__PROMPT__
Print each entry below precisely as shown.
TASK INPUT Block Start
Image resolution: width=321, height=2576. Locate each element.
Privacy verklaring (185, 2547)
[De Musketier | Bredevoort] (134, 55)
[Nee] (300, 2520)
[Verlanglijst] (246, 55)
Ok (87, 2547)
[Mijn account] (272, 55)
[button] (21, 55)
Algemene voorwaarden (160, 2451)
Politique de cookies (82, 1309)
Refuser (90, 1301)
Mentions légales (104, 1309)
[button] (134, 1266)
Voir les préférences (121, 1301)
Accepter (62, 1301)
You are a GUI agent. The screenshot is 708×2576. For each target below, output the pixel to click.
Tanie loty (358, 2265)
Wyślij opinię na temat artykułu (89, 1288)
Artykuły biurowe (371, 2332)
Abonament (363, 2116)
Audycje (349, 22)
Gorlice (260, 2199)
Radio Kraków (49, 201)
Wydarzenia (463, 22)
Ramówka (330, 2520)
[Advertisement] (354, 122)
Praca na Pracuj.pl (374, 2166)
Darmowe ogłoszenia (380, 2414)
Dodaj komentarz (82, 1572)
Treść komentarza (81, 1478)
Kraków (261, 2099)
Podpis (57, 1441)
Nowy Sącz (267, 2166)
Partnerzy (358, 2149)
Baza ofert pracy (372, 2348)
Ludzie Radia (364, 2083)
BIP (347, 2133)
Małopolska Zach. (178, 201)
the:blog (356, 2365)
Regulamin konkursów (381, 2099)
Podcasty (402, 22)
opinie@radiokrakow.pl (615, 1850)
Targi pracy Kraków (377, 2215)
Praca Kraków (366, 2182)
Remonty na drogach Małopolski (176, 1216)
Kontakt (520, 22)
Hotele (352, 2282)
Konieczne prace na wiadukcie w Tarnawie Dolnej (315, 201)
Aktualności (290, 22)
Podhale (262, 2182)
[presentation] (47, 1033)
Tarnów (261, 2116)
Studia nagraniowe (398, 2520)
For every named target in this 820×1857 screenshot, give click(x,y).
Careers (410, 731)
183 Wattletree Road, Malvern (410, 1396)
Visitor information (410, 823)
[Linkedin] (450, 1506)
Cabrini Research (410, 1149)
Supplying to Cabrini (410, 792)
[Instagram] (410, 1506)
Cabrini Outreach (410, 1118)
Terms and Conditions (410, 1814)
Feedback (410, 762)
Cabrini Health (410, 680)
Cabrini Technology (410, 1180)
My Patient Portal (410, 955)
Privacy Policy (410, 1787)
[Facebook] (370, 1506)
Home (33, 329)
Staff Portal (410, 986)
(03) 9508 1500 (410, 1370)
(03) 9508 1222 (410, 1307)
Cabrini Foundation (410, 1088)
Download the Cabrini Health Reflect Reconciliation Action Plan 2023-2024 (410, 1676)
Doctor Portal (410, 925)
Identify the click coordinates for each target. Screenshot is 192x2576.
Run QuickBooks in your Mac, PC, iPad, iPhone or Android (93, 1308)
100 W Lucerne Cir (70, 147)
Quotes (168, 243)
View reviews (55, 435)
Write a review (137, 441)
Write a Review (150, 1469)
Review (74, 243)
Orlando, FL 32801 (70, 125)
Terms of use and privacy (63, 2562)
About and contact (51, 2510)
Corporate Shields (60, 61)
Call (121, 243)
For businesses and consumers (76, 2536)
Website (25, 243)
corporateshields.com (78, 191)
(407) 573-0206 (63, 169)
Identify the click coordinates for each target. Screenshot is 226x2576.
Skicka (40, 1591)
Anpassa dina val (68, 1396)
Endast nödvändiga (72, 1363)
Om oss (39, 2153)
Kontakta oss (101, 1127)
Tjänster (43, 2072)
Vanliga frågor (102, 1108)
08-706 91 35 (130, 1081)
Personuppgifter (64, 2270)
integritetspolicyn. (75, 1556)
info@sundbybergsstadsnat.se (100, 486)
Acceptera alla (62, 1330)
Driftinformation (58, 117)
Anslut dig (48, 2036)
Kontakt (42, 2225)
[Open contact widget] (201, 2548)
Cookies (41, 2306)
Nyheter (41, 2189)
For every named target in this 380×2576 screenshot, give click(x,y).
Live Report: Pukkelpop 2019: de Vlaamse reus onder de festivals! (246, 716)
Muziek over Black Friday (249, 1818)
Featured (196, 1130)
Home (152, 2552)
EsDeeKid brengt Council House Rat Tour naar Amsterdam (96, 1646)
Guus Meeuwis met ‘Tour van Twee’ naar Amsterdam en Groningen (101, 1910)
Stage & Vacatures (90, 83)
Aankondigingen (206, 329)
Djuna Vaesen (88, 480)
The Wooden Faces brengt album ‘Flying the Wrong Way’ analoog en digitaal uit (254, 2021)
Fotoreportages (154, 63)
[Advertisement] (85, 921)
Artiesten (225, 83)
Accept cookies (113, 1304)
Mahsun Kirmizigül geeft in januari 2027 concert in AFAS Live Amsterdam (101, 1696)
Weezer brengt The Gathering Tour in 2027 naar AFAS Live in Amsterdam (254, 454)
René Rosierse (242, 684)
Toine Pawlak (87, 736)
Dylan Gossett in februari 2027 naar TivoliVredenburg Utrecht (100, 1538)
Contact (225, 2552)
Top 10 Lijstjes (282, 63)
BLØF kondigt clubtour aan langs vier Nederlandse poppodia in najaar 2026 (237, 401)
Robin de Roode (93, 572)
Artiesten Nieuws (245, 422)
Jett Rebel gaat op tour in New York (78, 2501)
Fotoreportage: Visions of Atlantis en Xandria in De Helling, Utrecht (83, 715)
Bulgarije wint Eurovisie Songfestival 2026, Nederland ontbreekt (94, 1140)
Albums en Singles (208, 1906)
TASK INPUT Block End
__ANSWER TO THIS EXERCISE__
Image resolution: width=321, height=2576. Locate each element.
Privacy verklaring (185, 2547)
[De Musketier | Bredevoort] (134, 55)
[Nee] (300, 2520)
[Verlanglijst] (246, 55)
Ok (87, 2547)
[Mijn account] (272, 55)
[button] (21, 55)
Algemene voorwaarden (160, 2451)
Politique de cookies (82, 1309)
Refuser (90, 1301)
Mentions légales (104, 1309)
[button] (134, 1266)
Voir les préférences (121, 1301)
Accepter (62, 1301)
You are a GUI agent. The screenshot is 708×2576. For each target below, output the pixel to click.
Tanie loty (358, 2265)
Wyślij opinię na temat artykułu (89, 1288)
Artykuły biurowe (371, 2332)
Abonament (363, 2116)
Audycje (349, 22)
Gorlice (260, 2199)
Radio Kraków (49, 201)
Wydarzenia (463, 22)
Ramówka (330, 2520)
[Advertisement] (354, 122)
Praca na Pracuj.pl (374, 2166)
Darmowe ogłoszenia (380, 2414)
Dodaj komentarz (82, 1572)
Treść komentarza (81, 1478)
Kraków (261, 2099)
Podpis (57, 1441)
Nowy Sącz (267, 2166)
Partnerzy (358, 2149)
Baza ofert pracy (372, 2348)
Ludzie Radia (364, 2083)
BIP (347, 2133)
Małopolska Zach. (178, 201)
the:blog (356, 2365)
Regulamin konkursów (381, 2099)
Podcasty (402, 22)
opinie@radiokrakow.pl (615, 1850)
Targi pracy Kraków (377, 2215)
Praca Kraków (366, 2182)
Remonty na drogach Małopolski (176, 1216)
Kontakt (520, 22)
Hotele (352, 2282)
Konieczne prace na wiadukcie w Tarnawie Dolnej (315, 201)
Aktualności (290, 22)
Podhale (262, 2182)
[presentation] (47, 1033)
Tarnów (261, 2116)
Studia nagraniowe (398, 2520)
For every named target in this 820×1857 screenshot, give click(x,y).
Careers (410, 731)
183 Wattletree Road, Malvern (410, 1396)
Visitor information (410, 823)
[Linkedin] (450, 1506)
Cabrini Research (410, 1149)
Supplying to Cabrini (410, 792)
[Instagram] (410, 1506)
Cabrini Outreach (410, 1118)
Terms and Conditions (410, 1814)
Feedback (410, 762)
Cabrini Health (410, 680)
Cabrini Technology (410, 1180)
My Patient Portal (410, 955)
Privacy Policy (410, 1787)
[Facebook] (370, 1506)
Home (33, 329)
Staff Portal (410, 986)
(03) 9508 1500 (410, 1370)
(03) 9508 1222 (410, 1307)
Cabrini Foundation (410, 1088)
Download the Cabrini Health Reflect Reconciliation Action Plan 2023-2024 (410, 1676)
Doctor Portal (410, 925)
Identify the click coordinates for each target. Screenshot is 192x2576.
Run QuickBooks in your Mac, PC, iPad, iPhone or Android (93, 1308)
100 W Lucerne Cir (70, 147)
Quotes (168, 243)
View reviews (55, 435)
Write a review (137, 441)
Write a Review (150, 1469)
Review (74, 243)
Orlando, FL 32801 (70, 125)
Terms of use and privacy (63, 2562)
About and contact (51, 2510)
Corporate Shields (60, 61)
Call (121, 243)
For businesses and consumers (76, 2536)
Website (25, 243)
corporateshields.com (78, 191)
(407) 573-0206 (63, 169)
Identify the click coordinates for each target. Screenshot is 226x2576.
Skicka (40, 1591)
Anpassa dina val (68, 1396)
Endast nödvändiga (72, 1363)
Om oss (39, 2153)
Kontakta oss (101, 1127)
Tjänster (43, 2072)
Vanliga frågor (102, 1108)
08-706 91 35 (130, 1081)
Personuppgifter (64, 2270)
integritetspolicyn. (75, 1556)
info@sundbybergsstadsnat.se (100, 486)
Acceptera alla (62, 1330)
Driftinformation (58, 117)
Anslut dig (48, 2036)
Kontakt (42, 2225)
[Open contact widget] (201, 2548)
Cookies (41, 2306)
Nyheter (41, 2189)
For every named target in this 380×2576 screenshot, give click(x,y).
Live Report: Pukkelpop 2019: de Vlaamse reus onder de festivals! (246, 716)
Muziek over Black Friday (249, 1818)
Featured (196, 1130)
Home (152, 2552)
EsDeeKid brengt Council House Rat Tour naar Amsterdam (96, 1646)
Guus Meeuwis met ‘Tour van Twee’ naar Amsterdam en Groningen (101, 1910)
Stage & Vacatures (90, 83)
Aankondigingen (206, 329)
Djuna Vaesen (88, 480)
The Wooden Faces brengt album ‘Flying the Wrong Way’ analoog en digitaal uit (254, 2021)
Fotoreportages (154, 63)
[Advertisement] (85, 921)
Artiesten (225, 83)
Accept cookies (113, 1304)
Mahsun Kirmizigül geeft in januari 2027 concert in AFAS Live Amsterdam (101, 1696)
Weezer brengt The Gathering Tour in 2027 naar AFAS Live in Amsterdam (254, 454)
René Rosierse (242, 684)
Toine Pawlak (87, 736)
Dylan Gossett in februari 2027 naar TivoliVredenburg Utrecht (100, 1538)
Contact (225, 2552)
Top 10 Lijstjes (282, 63)
BLØF kondigt clubtour aan langs vier Nederlandse poppodia in najaar 2026 (237, 401)
Robin de Roode (93, 572)
Artiesten Nieuws (245, 422)
Jett Rebel gaat op tour in New York (78, 2501)
Fotoreportage: Visions of Atlantis en Xandria in De Helling, Utrecht (83, 715)
Bulgarije wint Eurovisie Songfestival 2026, Nederland ontbreekt (94, 1140)
Albums en Singles (208, 1906)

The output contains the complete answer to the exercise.